** EXTRACTO DE PÁGINA **
Foto de Cartier Bresson

Foto de Cartier Bresson

martes, julio 31, 2007

Muere a los 94 años el director de cine Antonioni






El cineasta italiano fallece en su casa de Roma donde residía con su mujer, Enrica Fico
El director italiano de cine Michelangelo Antonioni ha fallecido a los 94 años de edad, según ha confirmado su familia.
Antonioni murió a las ocho de la tarde de ayer en su casa de Roma, donde residía junto a su mujer, Enrica Fico. El cineasta sufría dificultades para hablar y desplazarse tras sufrir una parálisis cerebral en 1985.
El Ayuntamiento de la capital italiana acogerá la capilla ardiente con sus restos mortales. El entierro se celebrará el jueves en Ferrara, al norte del país, donde el director nació el 29 de septiembre de 1912.

** PARTES DEL EJERCICIO **
[1] Extraiga de la noticia sobre Antonioni el fragmento que comienza en "Muere a los" y termina en "septiembre de 1912.", sin alterar nada.
[2] Indique si cada afirmación concuerda con la noticia sobre Antonioni y responda sí o no, citando literalmente las palabras de la noticia que lo determinan.
(a) Antonioni murió en su casa de Roma.
(b) El entierro tendrá lugar en Roma.
(c) Antonioni nació en Ferrara.
[3] Conteste según la noticia sobre Antonioni:
(a) ¿Cómo se llama la mujer con quien residía el cineasta?
(b) ¿Qué institución acogerá la capilla ardiente?
(c) ¿Qué día se celebrará el entierro?

** MATERIAL PROPORCIONADO **
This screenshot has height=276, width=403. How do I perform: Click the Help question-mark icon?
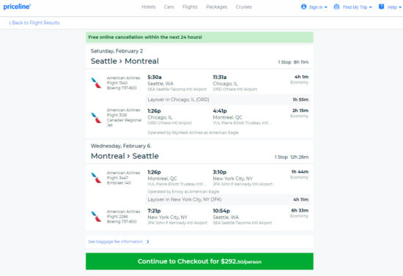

==

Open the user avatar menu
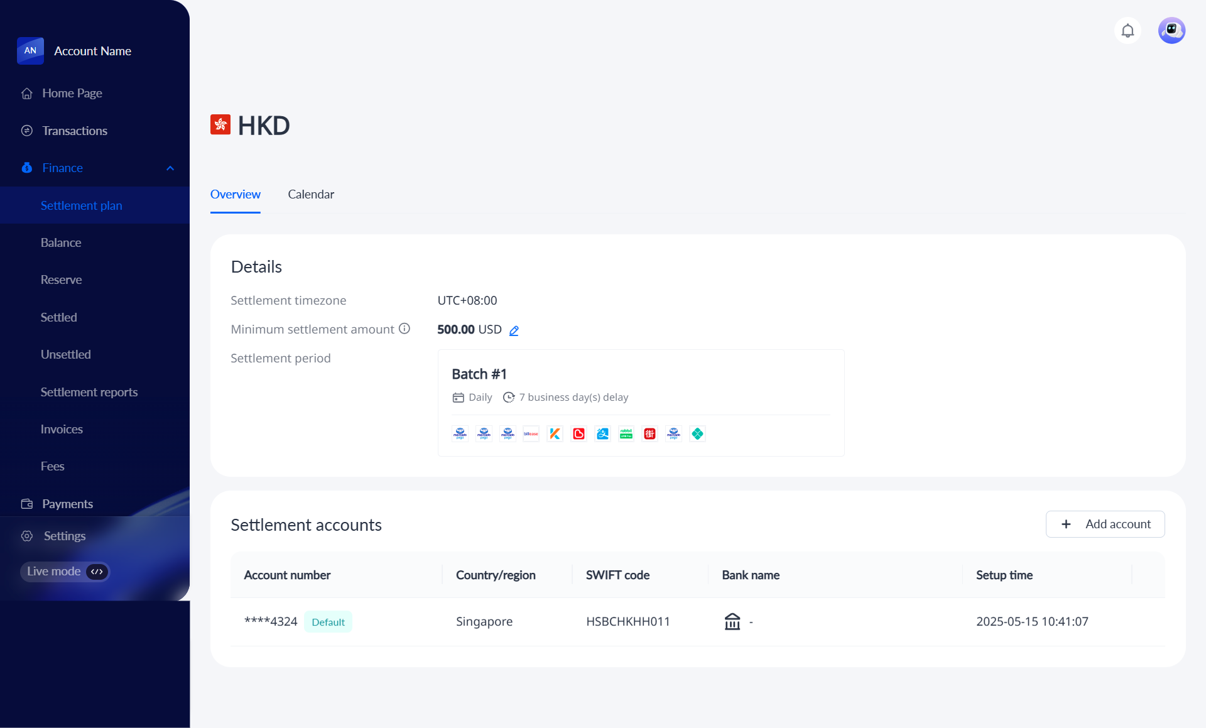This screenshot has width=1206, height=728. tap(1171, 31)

** RESPUESTAS POR TAREA **
[1]
Muere a los 94 años el director de cine Antonioni






El cineasta italiano fallece en su casa de Roma donde residía con su mujer, Enrica Fico
El director italiano de cine Michelangelo Antonioni ha fallecido a los 94 años de edad, según ha confirmado su familia.
Antonioni murió a las ocho de la tarde de ayer en su casa de Roma, donde residía junto a su mujer, Enrica Fico. El cineasta sufría dificultades para hablar y desplazarse tras sufrir una parálisis cerebral en 1985.
El Ayuntamiento de la capital italiana acogerá la capilla ardiente con sus restos mortales. El entierro se celebrará el jueves en Ferrara, al norte del país, donde el director nació el 29 de septiembre de 1912.

[2]
(a) Sí: "Antonioni murió a las ocho de la tarde de ayer en su casa de Roma".
(b) No: "El entierro se celebrará el jueves en Ferrara".
(c) Sí: "en Ferrara, al norte del país, donde el director nació el 29 de septiembre de 1912".

[3]
(a) Enrica Fico.
(b) El Ayuntamiento de la capital italiana.
(c) El jueves.